Last week on the Future of Teamwork podcast Dane spoke with Dr. Ernesto Sirolli about the role of outsiders trying to help others meet a goal. Dane’s discussion with Dr. Sirolli highlighted the importance of utilizing Georg Simmel’s concept of the Stranger in our organizations.

The Sirolli Institute

The Sirolli Institute was founded in 1985 by Ernesto Sirolli. The Sirolli Institute trains people in enterprise facilitation. Enterprise facilitators are locally trained individuals who go back into their communities and help entrepreneurs successfully implement their business ideas. The enterprise facilitator acts as a free and confidential support system who works with the entrepreneur or corporation for as long as needed.

However, they actively work so that the business doesn’t become dependent upon their existence. If an enterprise facilitator makes the entrepreneur’s business success depend upon the enterprise facilitator, the Sirolli Institute will dismiss them. They exist to help entrepreneurs operate a sustainable company. Once their job is complete, they leave the project. Thus, the enterprise facilitator is similar to Simmel’s concept of the Stranger.

The Stranger

Simmel’s work often investigated group dynamics, asking questions like, ‘How do group dynamics shift when they move from being comprised of two people to three?’ In The Stranger, Simmel explores members of the groups who are in the group but not of the group (Simmel 1971). Simmel notes that Strangers are simultaneously far away and close. They are knowable and unknowable. Simmel differentiates the Stranger from the Wanderer and the Outsider. The Outsider has no relation to the group whatsoever, while the Wanderer is “here today and gone tomorrow.” The Stranger, on the other hand, is a member of the group, but they are not of the group. Think about Mr. Belvedere or Fran Fine, aka “The Nanny.” Both are trusted and valued members of the household, but they are not part of the family (initially, at least).
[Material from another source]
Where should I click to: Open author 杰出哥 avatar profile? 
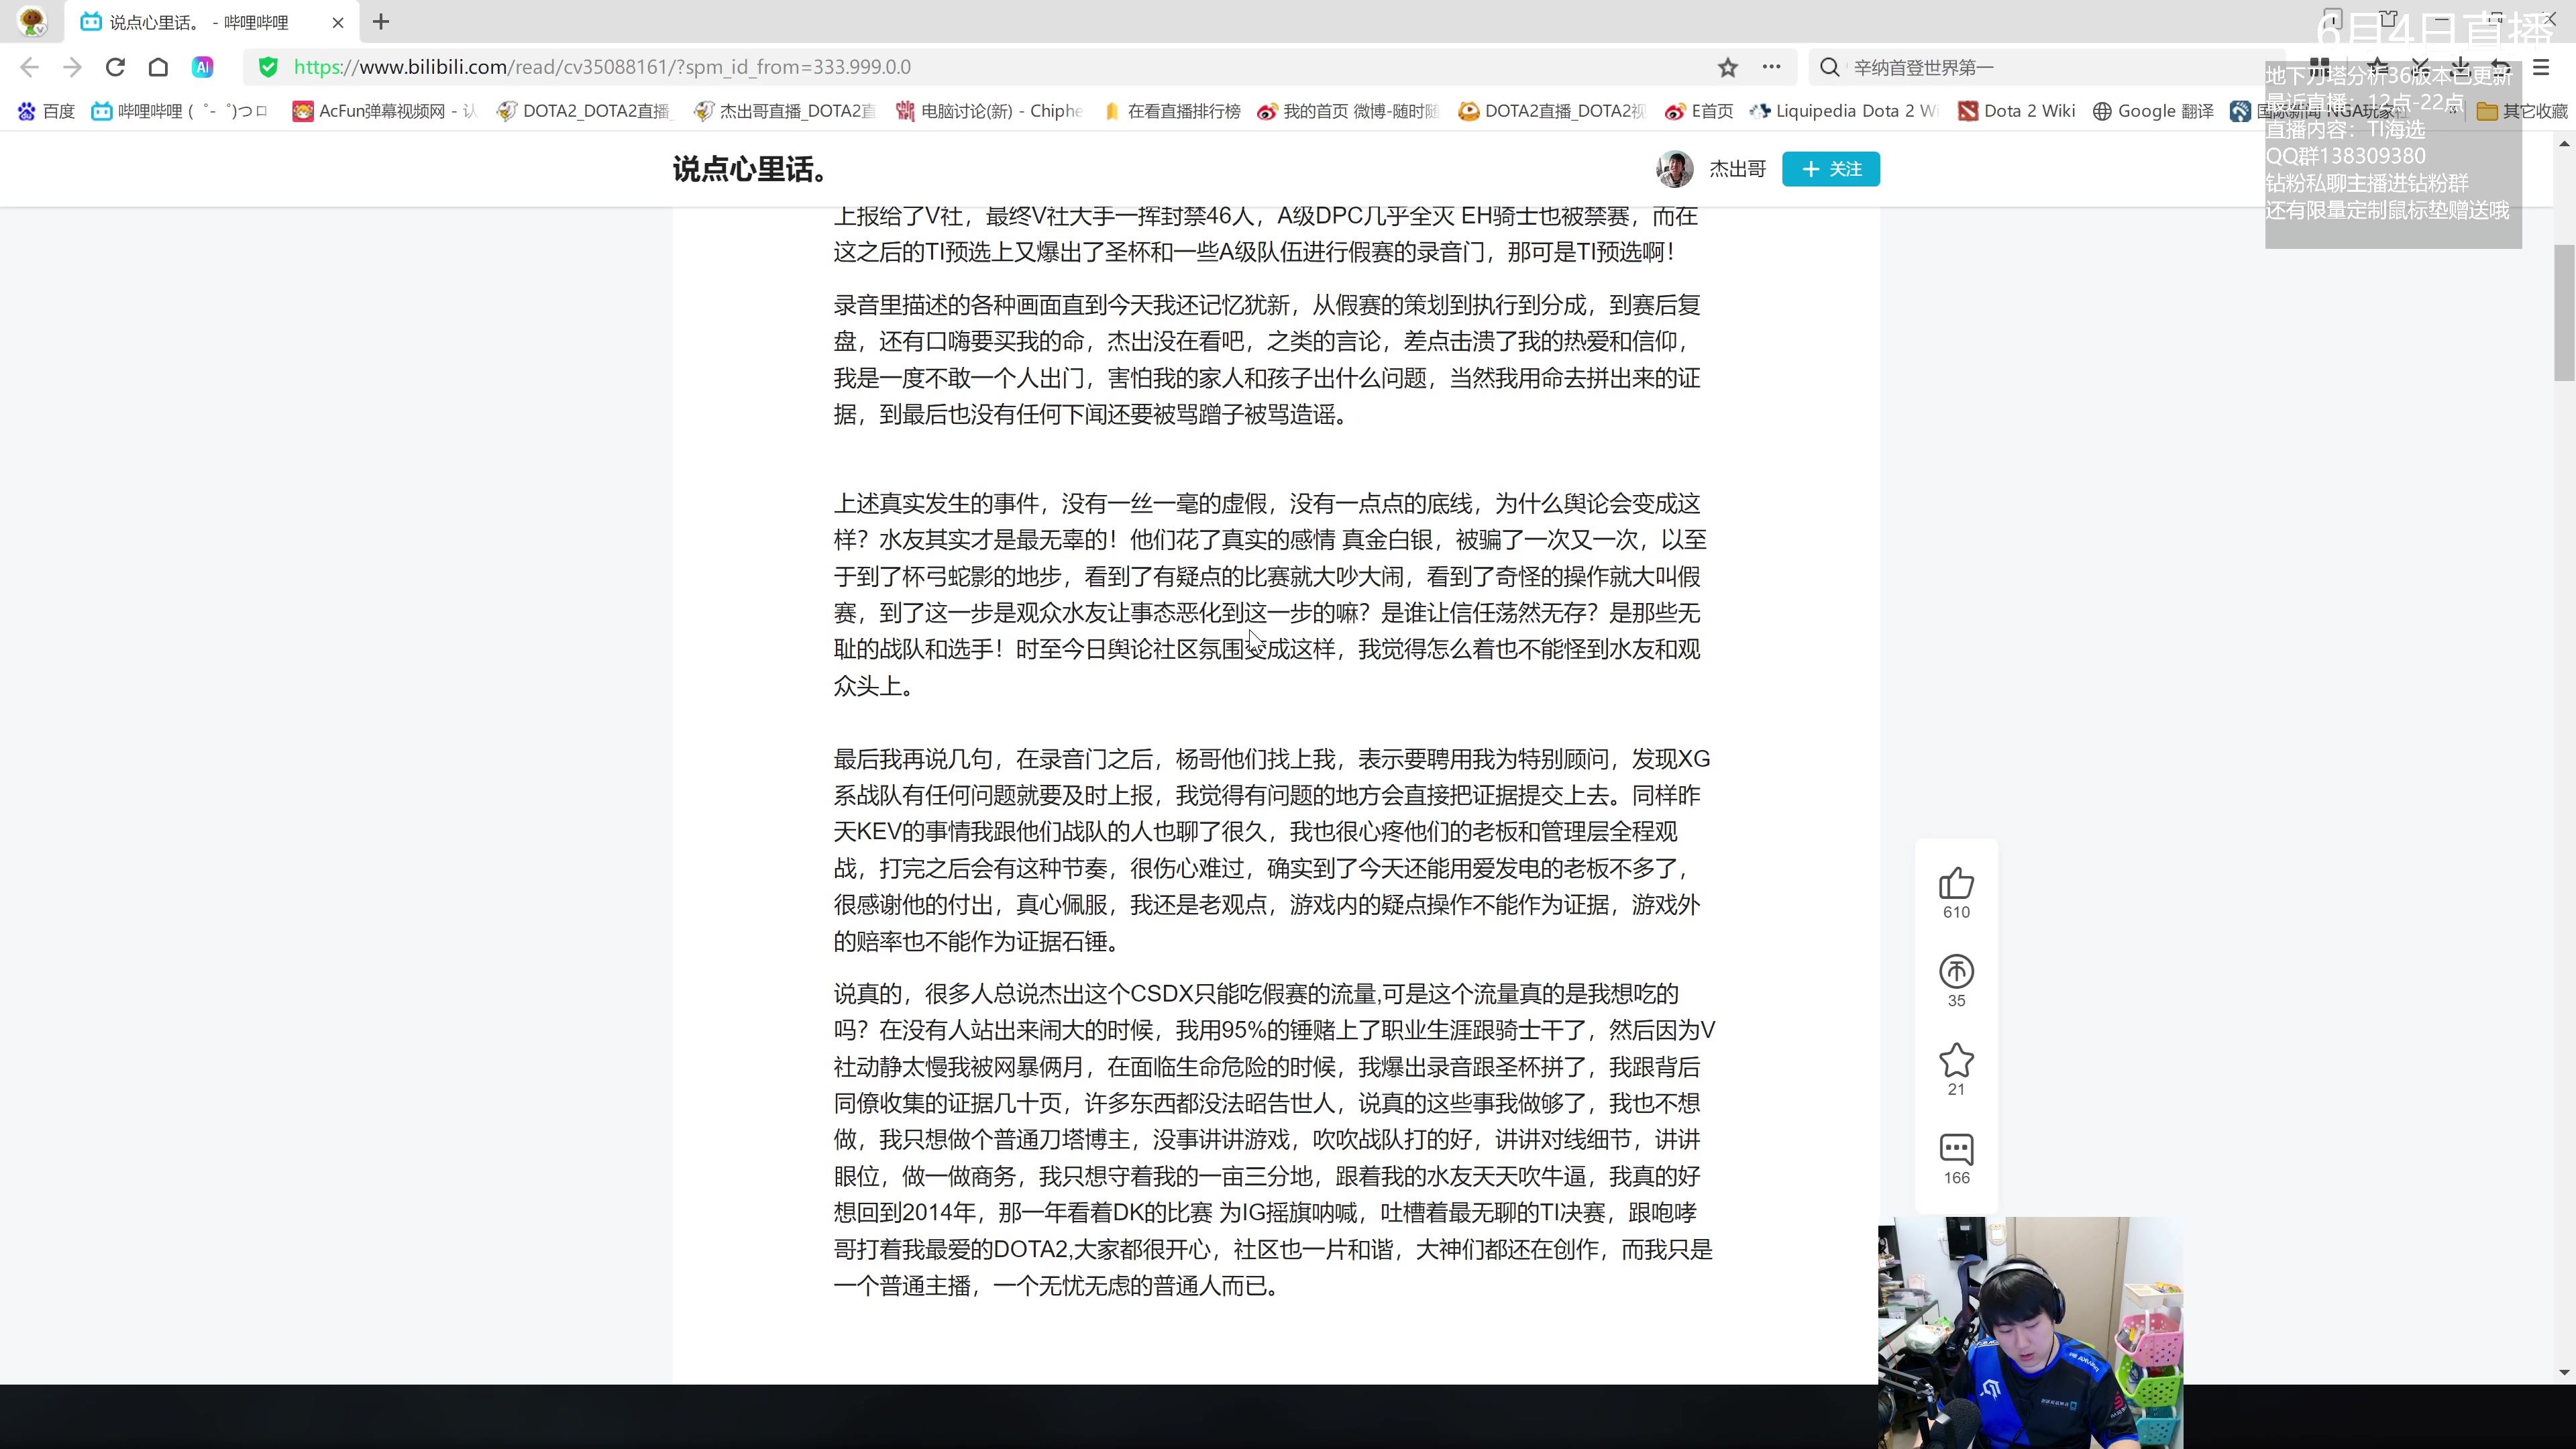pyautogui.click(x=1674, y=169)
Simmel notes that Strangers provide the following benefits to groups:

  1. People can confess their secrets or sins to the Stranger because the Stranger has no actual relevance to their life – if the Stranger knows your secret, it likely has little bearing on your life.
  2. Strangers are good at being objective due to being somewhat untethered to the group. Therefore they can provide essential and undiscovered insights.
  3. Strangers often perform jobs that group members may not want to do because of their unique status in the group. Strangers can do the hard or dirty work.

In many ways, Dr. Sirolli’s Enterprise Facilitators act as Strangers. They are in the group to help grow the business, but it is not their business. In doing so, they can absorb the organization’s inner workings – both good and bad – and see how the sausage is made. They can remain objective and free from hurt feelings when a business idea or model needs to be rejected. They are not a government or corporate entity who may have special interests related to an agenda that is counterproductive to the business’s goals. They are there to act as an impartial entity whose goal is to help the business become sustainable.
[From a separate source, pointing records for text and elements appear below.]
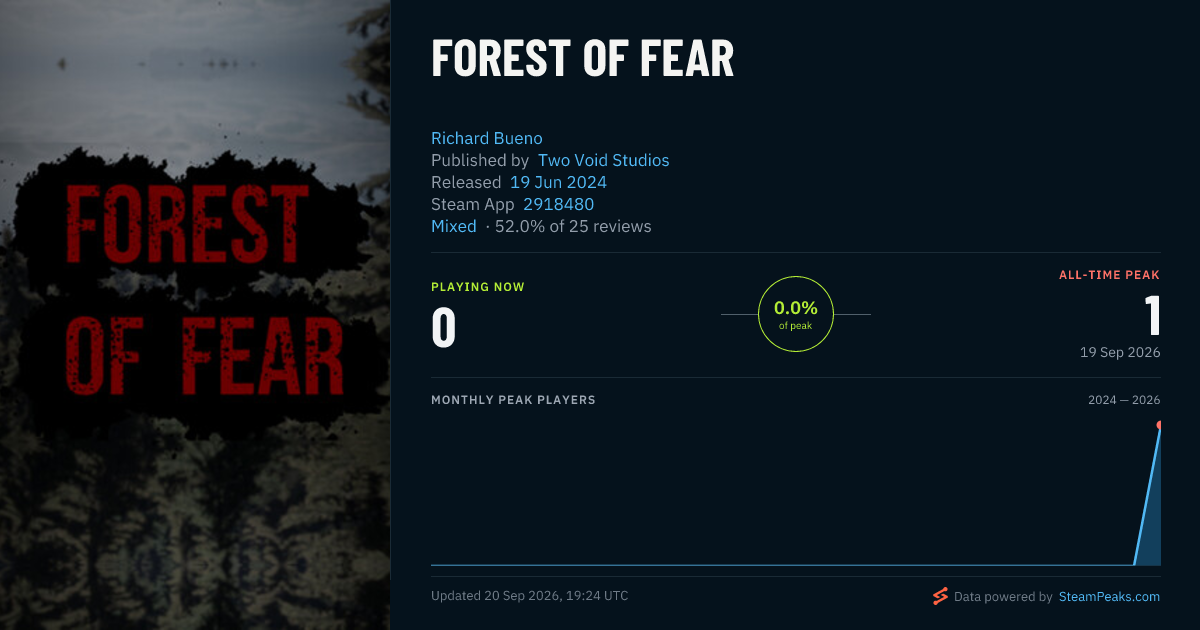Viewport: 1200px width, 630px height.
Task: Click the Forest of Fear cover artwork
Action: tap(195, 315)
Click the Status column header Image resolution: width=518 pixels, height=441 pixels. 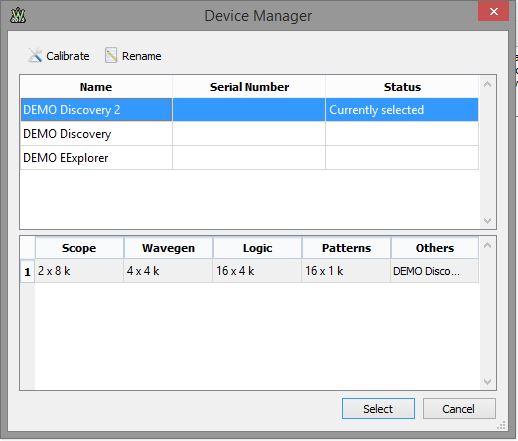coord(402,87)
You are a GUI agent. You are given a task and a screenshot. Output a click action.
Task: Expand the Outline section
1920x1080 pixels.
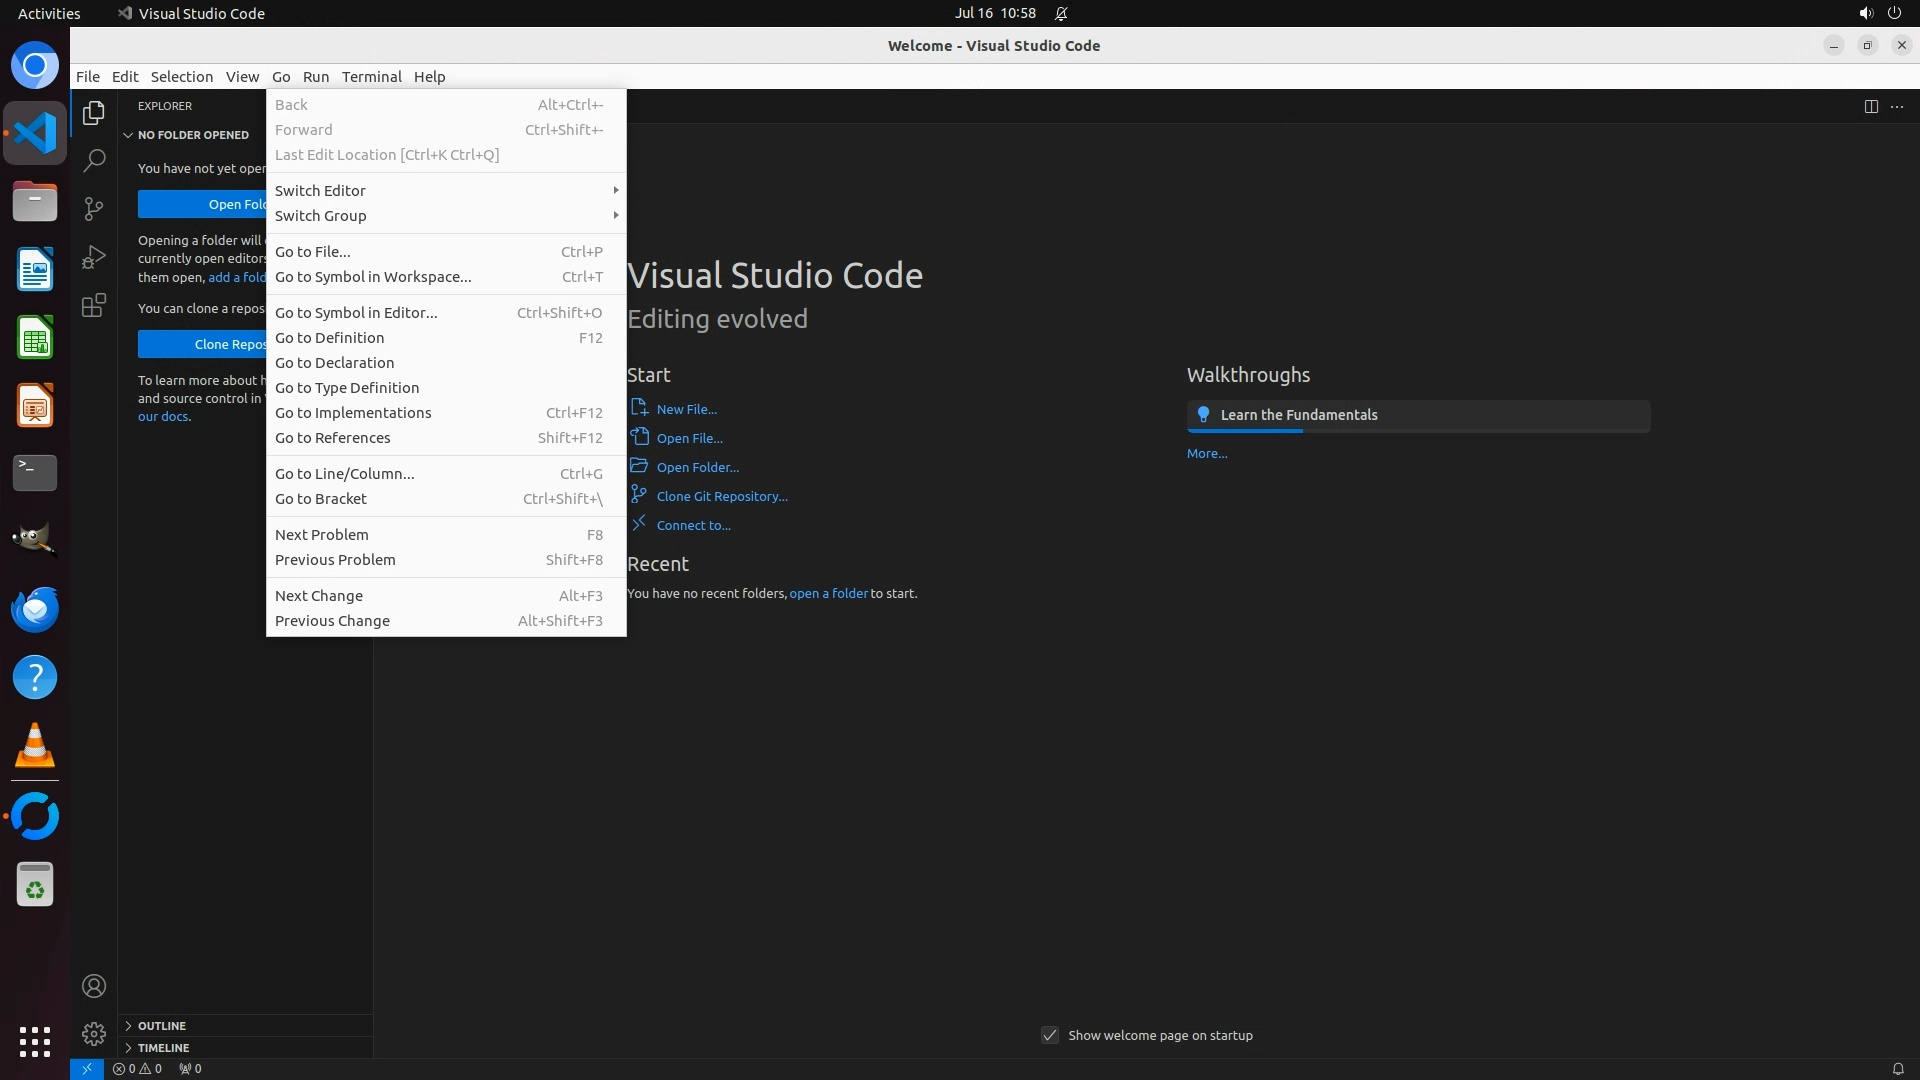click(x=162, y=1025)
Using the Stranger in Organizations

Dr. Sirolli has put into practice what Simmel articulated many years ago. Organizations can be helped by having a “Stranger.” Organizations should increasingly think about the advantages of bringing a Stranger into a department, initiative, or the business as a whole for a variety of reasons:

  1. People may feel more comfortable sharing concerns about a project or department with the Stranger. The role of the Stranger here is to create a space for people to air concerns and possibly help people refine how they’d like to express their concerns.
  2. The Stranger can bring a unique, unbiased perspective to the business. They may be able to help the organization problem solve an issue where previously held perspectives are clouding the ability to see all possible options.
  3. The Stranger might be willing to perform a task that the business has culturally defined as no longer desirable. In doing so, the Stranger may help the organization see how vital the task is, provide respite for some individuals from performing the task, push the organization forward by carrying out a duty that others had been unwilling to do, or change company culture so that the task is no longer seen as undesirable or verboten.

The Sirolli Institute’s Enterprise Facilitator position helps highlight the valuable nature of the Stranger. By being in the group but not of the group, the Institute provides an essential sounding board, an objective observer primed with an open mind for new and big ideas, and a willing hand ready to provide essential and undiscovered insights. Other organizations would greatly benefit by taking a page out of Sirolli Institute’s playbook.

References

Simmel, Georg. 1971. “The Stranger” pp. 143-149 in On Individuality and Social Forms: Selected Writings edited by Donald N. Levine. Chicago and London: University of Chicago Press.